> **Page excerpt**:
╭──
Organizing the Transcription Factors: Organizing and Visualization
All of these processes were repeated for each map.
- *Downloaded the csv file.
- Opened the file in excel or officelibre. OfficeLibre automatically sorts it.
- Made it an excel file and continued work. (.xlsx).
- The data was transposed and then the titles for the genes were made capitals and to match. Removed the “p” from the names. Copy and transpose paste helps out here.
- A new worksheet called degree" was made and then the matrix was copied over to it. Same was down for another worksheet called “network”.
- After the last cell in column A, put “out-group” and then we created summations of each column below.
- At the end of the rows, a vertical version of this was made with “in-group” and a summation of all the rows and the “out-group” are created.
- The lower right vertex will have the sum of all the values or the number of edges. This should be between 50-60 ideally.
- After that, they created three columns to the right called "Frequency", "In-degree total", and "Out-degree total". In the "Frequency" column, numbered sequentially from 1 to the largest degree number in the calculations in the “in-degree” and “out-degree”. Numbered the frequency of each connection under each degree.
- We created a chart of "Frequency", "in-degree" and "out-degree"
- We then went to GRNsight and clicked file open for each of the trials.
- This gave us maps which we organized to have the same basic patterns so they aligned.
- Results can be seen on the lionshare powerpoint or above. The discussion is above in the form of the paragraphs.
╰──
> **Material provided**:
╭──
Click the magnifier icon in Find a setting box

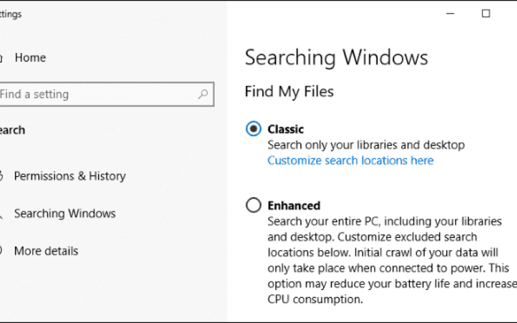tap(203, 94)
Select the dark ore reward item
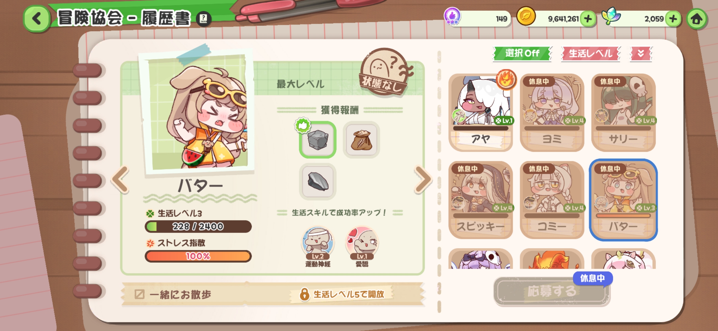 click(x=318, y=181)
╰──
Reproduce, word for word, the passage of the transcription factor notes that opens with the words containing "- After that, they" and closes with "of the trials.".

> **Solution**:
- After that, they created three columns to the right called "Frequency", "In-degree total", and "Out-degree total". In the "Frequency" column, numbered sequentially from 1 to the largest degree number in the calculations in the “in-degree” and “out-degree”. Numbered the frequency of each connection under each degree.
- We created a chart of "Frequency", "in-degree" and "out-degree"
- We then went to GRNsight and clicked file open for each of the trials.